## [REQUIREMENTS]
1: Retype the Blue Jays game recap word for word, from "The Jays got" down to "drive in a run.".
2: Write the next part of the recap of the Orioles at Blue Jays game, picking up right after its final sentence.

Sabtu, 02 Oktober 2021

Matz delivers dominant start, 8th inning meltdown averted as Blue Jays hang on to beat Orioles 6-4 - Bluebird Banter

Orioles 4 at Blue Jays 6

With the season in the balance, Steven Matz delivered one of his finest outings of the year, completely shutting down the Baltimore Orioles over seven very efficient and shutout innings on less than 80 pitches. He ran into a little trouble in the 8th, a slightly bittersweet ending that devolved into a white knuckle affair, but the complete disaster of a full meltdown was averted.

But for those first seven innings, Mat was dominant with all three pitches sharp and effective. There was some hard contact early, but it found gloves and Matz settled in by the middle innings and was really cruising. He tossed three perfect innings (including the 6th and 7th), and faced the minimum in two others thanks to double plays. To that point, he did had faced two over the minimum, allowing 5 hits while striking out 5 and issuing no free passes.


It was quite fortuitous that he was putting up zeroes early, because it took the bats some time to get in gear, and even then the top of the order was largely MIA. After going in order the first two innings, Santiago Espinal started the bottom or the 3rd by lining a hard single, and Danny Jansen immediately followed by ambushing a first pitch fastball for an absolute bomb to the second level in left-centre:

The Jays got into the bullpen early, but squandered opportunities to pad the lead. Cavan Biggio followed with a single to turn over the order, but the top went in order. Bo Bichette led off the 4th with a double, but was stranded. Biggio singled again to start the 5th, moving to third with one out on a single by Marcus Semien to give Vladimir Guerrero a prime opportunity to drive in a run.

Vladdy swung at the first pitch of the game from reliever Brooks Kriske, starting a very odd chain of events. He hit a high, medium depth fly ball, with Semien running on the play. The latter never saw it in the air, hovering around second, and Austin Hays could have likely doubled him up easily. Instead, he threw home, with a tagging Biggio ruled safe on a bang-bang play. On review, however, the tag clipped Biggio on the helmet before he got his hand in and the inning was over.

## [SUPPLIED MATERIAL]
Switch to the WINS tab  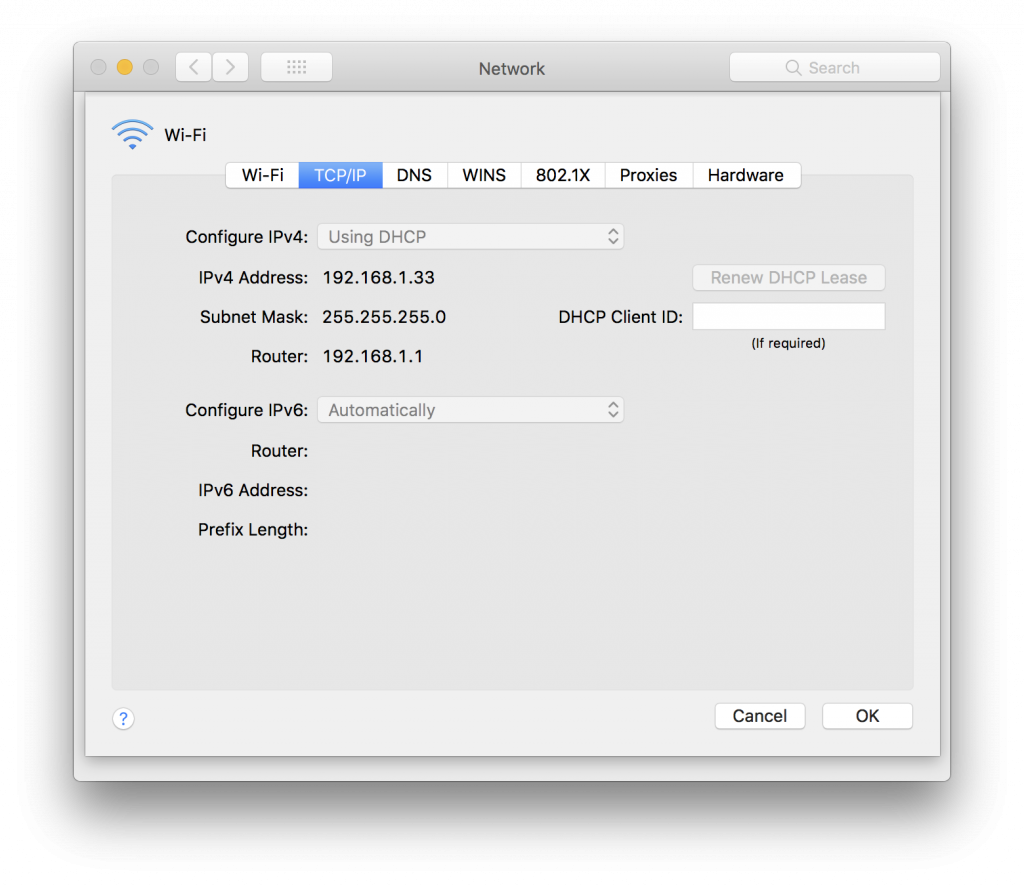point(483,175)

## [RESULTS BY TASK]
1:
The Jays got into the bullpen early, but squandered opportunities to pad the lead. Cavan Biggio followed with a single to turn over the order, but the top went in order. Bo Bichette led off the 4th with a double, but was stranded. Biggio singled again to start the 5th, moving to third with one out on a single by Marcus Semien to give Vladimir Guerrero a prime opportunity to drive in a run.

2:
Kriske then struck out Bichette and Teoscar Hernandez on seven pitches, seemingly poised for a quick inning after buzz-sawing through the middle of the order on eight pitches. The bottom of the order had different ideas. Corey Dickerson smashed a home run to the 200 level down the right field line, following by Espinal lining a double down the left field line. Jansen followed by doing almost the exact same thing, and scored on Biggio’s third hit. He took second on the throw, and then scored on a slow ground ball single by George Springer deep into the 1B-2B hole despite it being kept on the infield. That made it 6-0 and the Jays appeared in control.


Before moving on, it’s worth highlighting what a whale of a game Espinal had:

  • At the plate, the two hits above to key rallies, plus a walk in between two
  • In the field he might have better. In the 1st inning, he saved Matz a hit with a leaping catch on a line drive by Ryan Mountcastle that has double written all over it.
  • He caught another somewhat softer line drive while drawn in in front of the bag and whipped it to first for a double play to end the third
  • He started another double play in the 5th, ranging well over on a solidly hit ground ball and making a quick and smooth feed to 2nd.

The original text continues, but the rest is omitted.